With stringy Hulk Hogan hair, cheap flip-up baseball shades and a dog whistle laugh, the actor fully embraces the role. But his devotion to hedonistic decadence may test viewers’ tolerance.

Moondog (Matthew McConaughey)

Moondog is the boozy, beach-fried embodiment of a certain type of gonzo America. He’s a self-parodying poet who spends his days in a Jimmy Buffett-ish haze, drinking Pabst Blue Ribbon and banging on bongos while flinging himself at strangers and writing poetic thoughts down on a portable typewriter. He’s also rich, having married Minnie (Isla Fisher), a sexually voracious moneybag who fully embraces her husband’s ne’er-do-well ways.

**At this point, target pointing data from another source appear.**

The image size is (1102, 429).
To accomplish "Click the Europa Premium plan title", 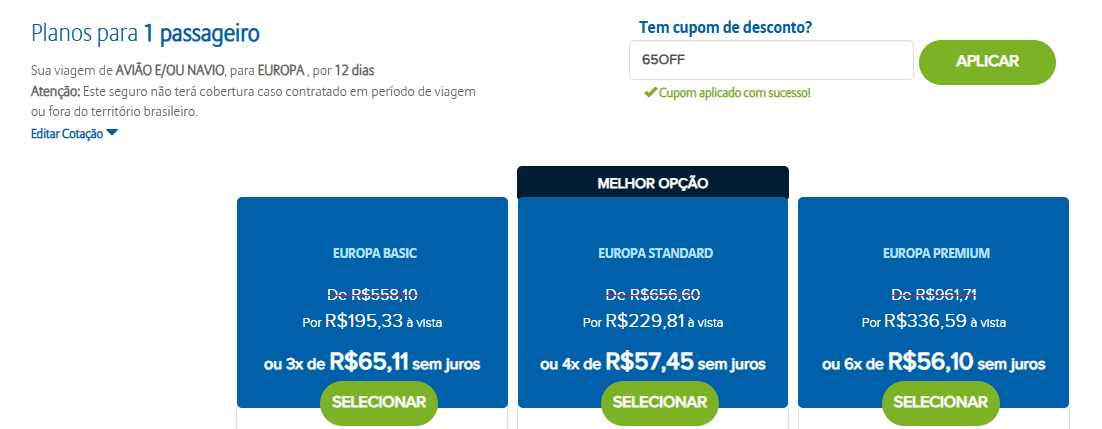I will pyautogui.click(x=936, y=253).
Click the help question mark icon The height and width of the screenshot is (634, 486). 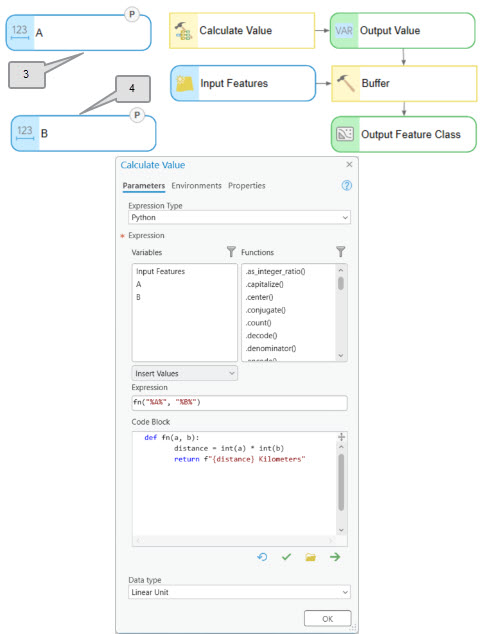pyautogui.click(x=347, y=186)
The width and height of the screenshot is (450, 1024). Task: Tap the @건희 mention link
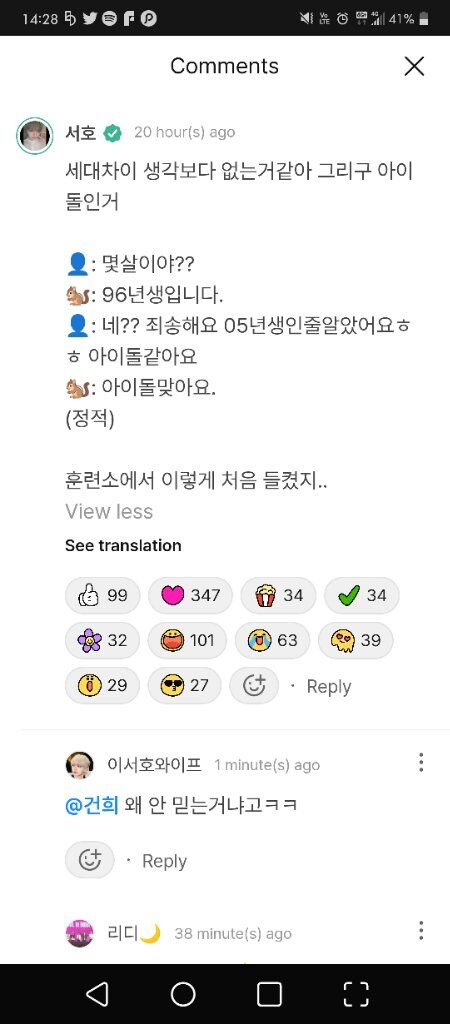(x=92, y=805)
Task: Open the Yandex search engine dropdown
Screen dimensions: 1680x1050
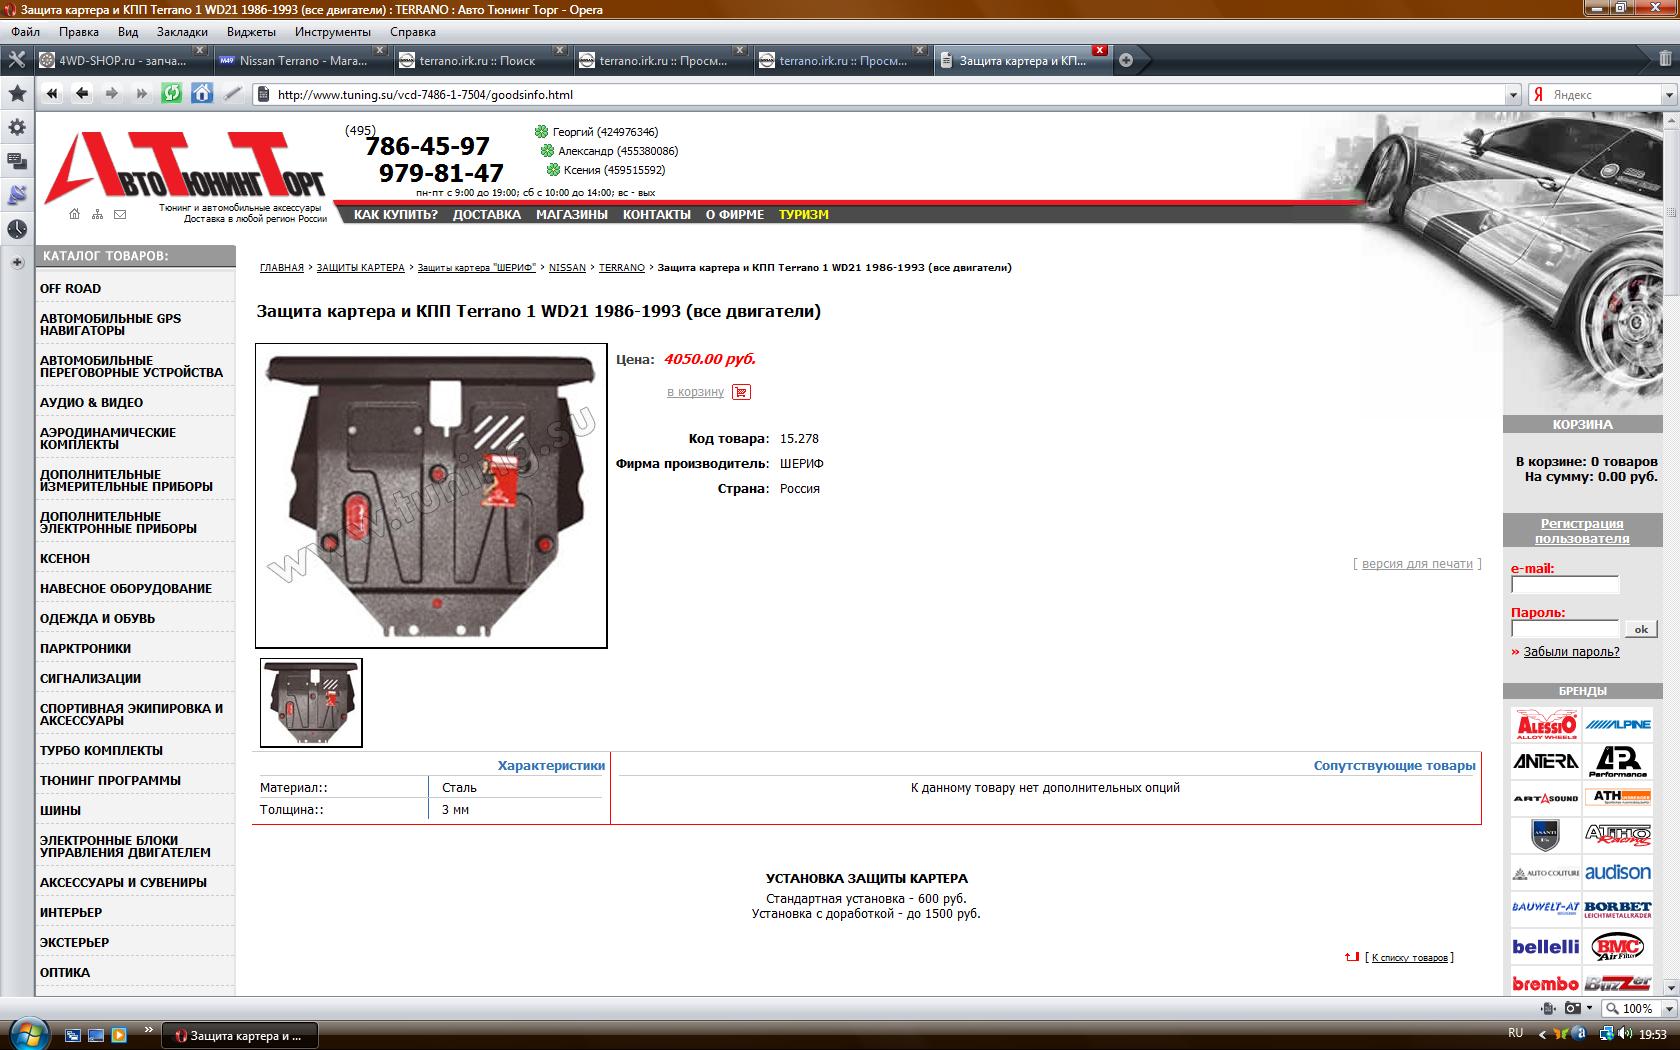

McConaughey fully commits to the gnula film role, decked out in stringy Hulk Hogan-style hair and cheap flip-up sunglasses, reiterating his anything-goes persona with a big smile and a raucous, dog-whistle laugh. It’s a gratifying showcase for an actor who can turn on the charisma when needed, but his relentless blissed-out vibe wears thin after 90 minutes. He’s a polarizing presence, even when paired with supporting characters like Flicker and Jonah Hill’s Southern-dandy literary agent who try to upstage him with their own shenanigans.

Captain Wack (Martin Lawrence)

After the raucous excess of Spring Breakers, Harmony Korine’s The Beach Bum takes aim at an older, more jaded America. Its protagonist floats through life with a casual, sloshing mentality, externalizing his sloshing headspace in cluttered bungalows and colorific public spaces, shot by DP Benoit Debie with psychedelic clarity. Even when he’s caught up in violent or lethal situations, he treats them with a blithe, oblivious attitude; when one of his sex partners falls off a yacht and drowns, Moondog laughs it off as a “flesh wound.”

Review

But the movie isn’t out to condone Moondog’s hedonistic lifestyle. Rather, it’s a cartographer of hedonic decline, charting baby boomers and Gen Xers’ slide into the id—and Florida’s enticing allure as a utopia of leisure. The Beach Bum’s bevy of only-in-Florida characters—including Lingerie, a weed smuggler; Flicker, an amphetamine robber; and Captain Wack, a cash-only dolphin tour guide with a cocaine-snorting parrot—help sustain its picaresque momentum. Each of them delivers over-the-top performances, turning up the volume on their characters’ turnt up personalities.